_Work to complete:_ Below are entries to reproduce exactly, apart from their pictures.

_Records to process:_
━━━━

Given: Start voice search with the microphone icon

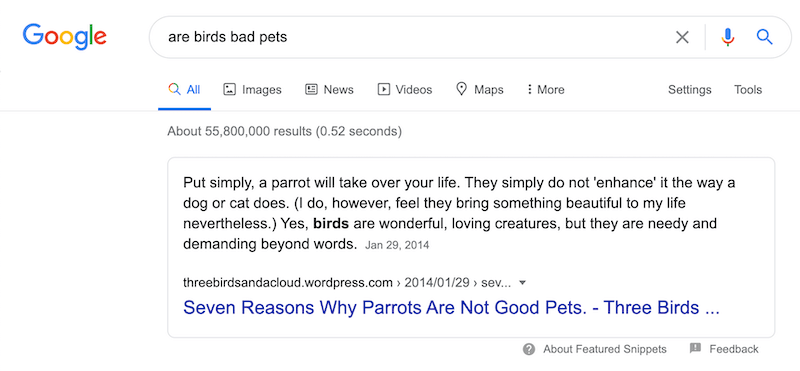Looking at the screenshot, I should [x=728, y=37].
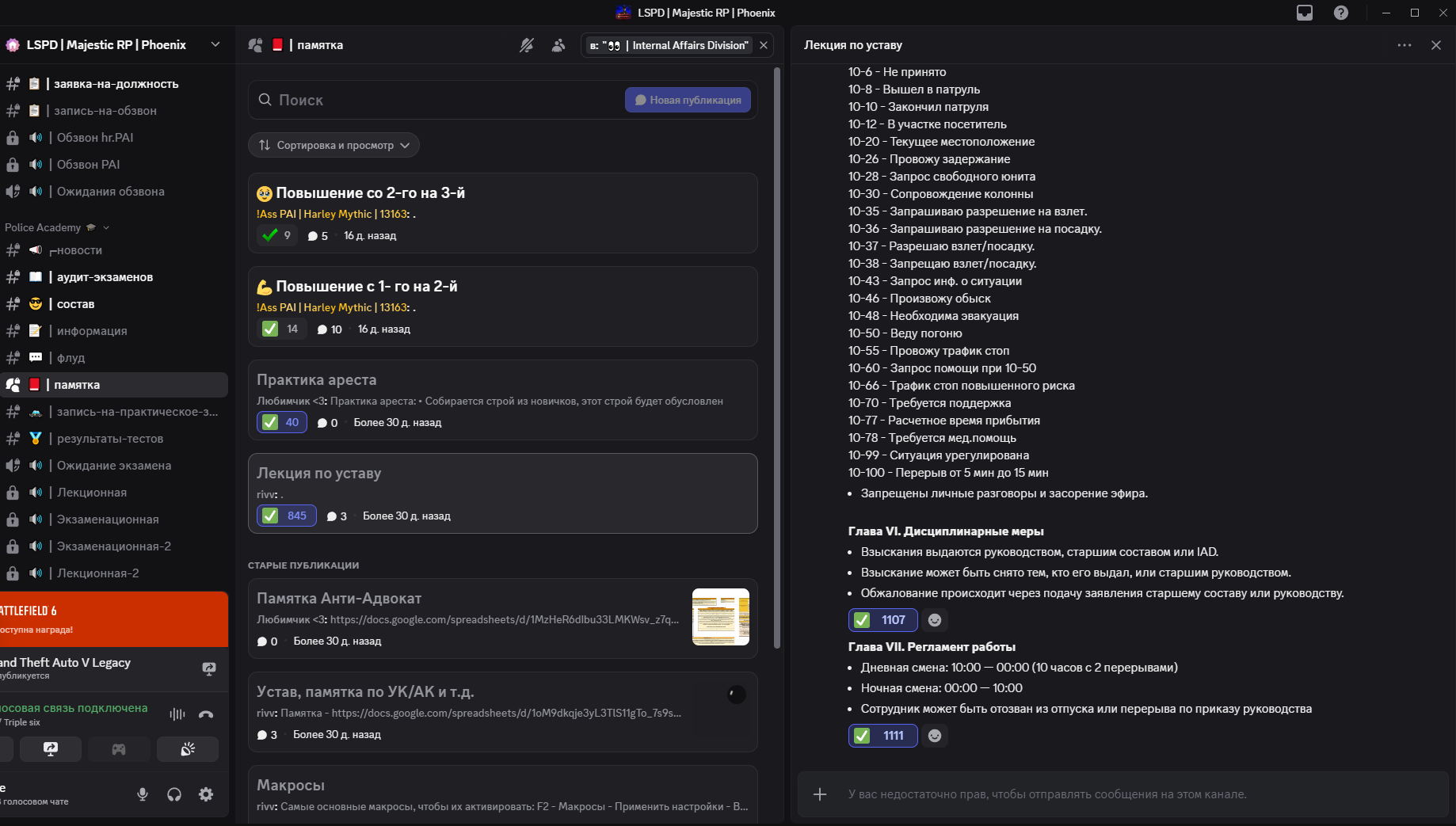
Task: Open LSPD server dropdown menu
Action: 215,44
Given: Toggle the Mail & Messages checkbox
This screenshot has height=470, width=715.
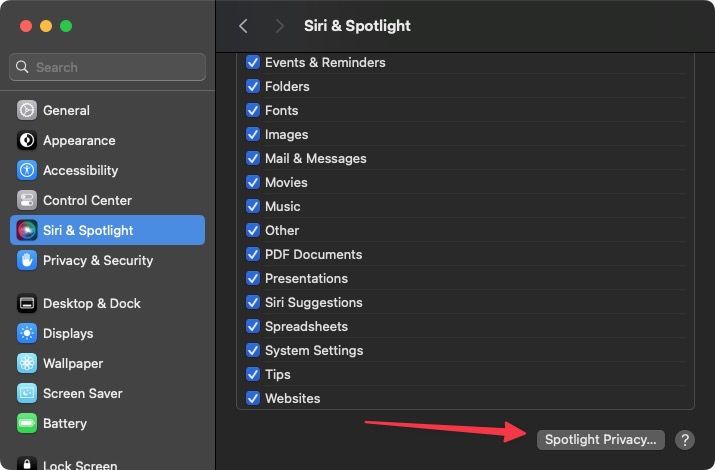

━━━━

_Exercise response:_
Given: Start voice search with the microphone icon

Looking at the screenshot, I should [x=728, y=37].
Task: Open LSPD server dropdown menu
Action: 215,44
Given: Toggle the Mail & Messages checkbox
This screenshot has height=470, width=715.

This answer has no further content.